Extraction unit, if for existing sound-groove model, deleting already present sound-groove model, extracts the second stored audio File, wherein, second audio file is the audio file for succeeding in registration；

8. the device of sound-groove model is set up as claimed in claim 7, it is characterised in that the judging unit is additionally operable to judgement is Second audio file of the no preset number that is stored with；

If the unit of setting up is additionally operable to be stored with second audio file of the preset number, according to being stored recently Second audio file and first audio file of preset number set up sound-groove model.

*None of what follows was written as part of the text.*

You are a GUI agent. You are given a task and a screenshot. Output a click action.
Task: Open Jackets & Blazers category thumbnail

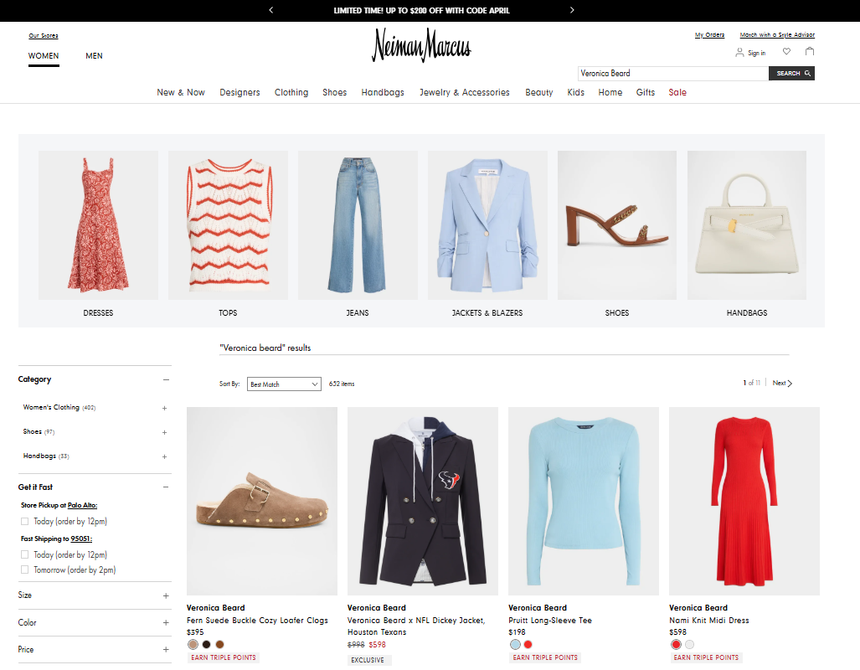click(x=487, y=225)

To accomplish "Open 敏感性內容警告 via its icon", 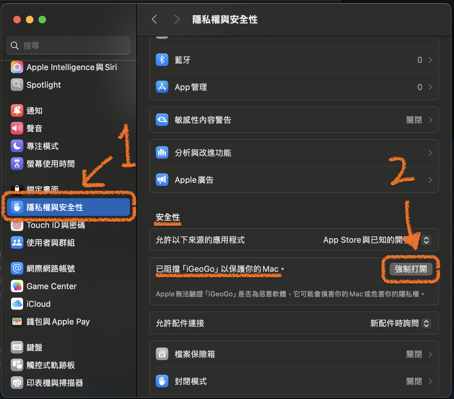I will (162, 120).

9. the device of sound-groove model is set up as claimed in claim 8, it is characterised in that the module of setting up also includes：

Acquiring unit, if for second audio file of the preset number that is not stored with, it is all that acquisition is stored Second audio file；

10. the device for setting up sound-groove model as described in any one of claim 6 to 9, it is characterised in that described to set up vocal print mould The device of type also includes：

Judge module, for judging whether existing sound-groove model；

If the output module is additionally operable to no presence of sound-groove model, prompt message is exported, it is described to point out auditor to audit Face video；

If the extraction module is additionally operable to existing sound-groove model, audio file corresponding with the sound-groove model is extracted, remembered It is the 3rd audio file；

The device for setting up sound-groove model also includes：

Contrast module, for first audio file to be contrasted with the 3rd audio file, obtains first sound Similarity between frequency file and the 3rd audio file；

Sending module, for the similarity between first audio file and the 3rd audio file to be sent into asynchronous examining Core system.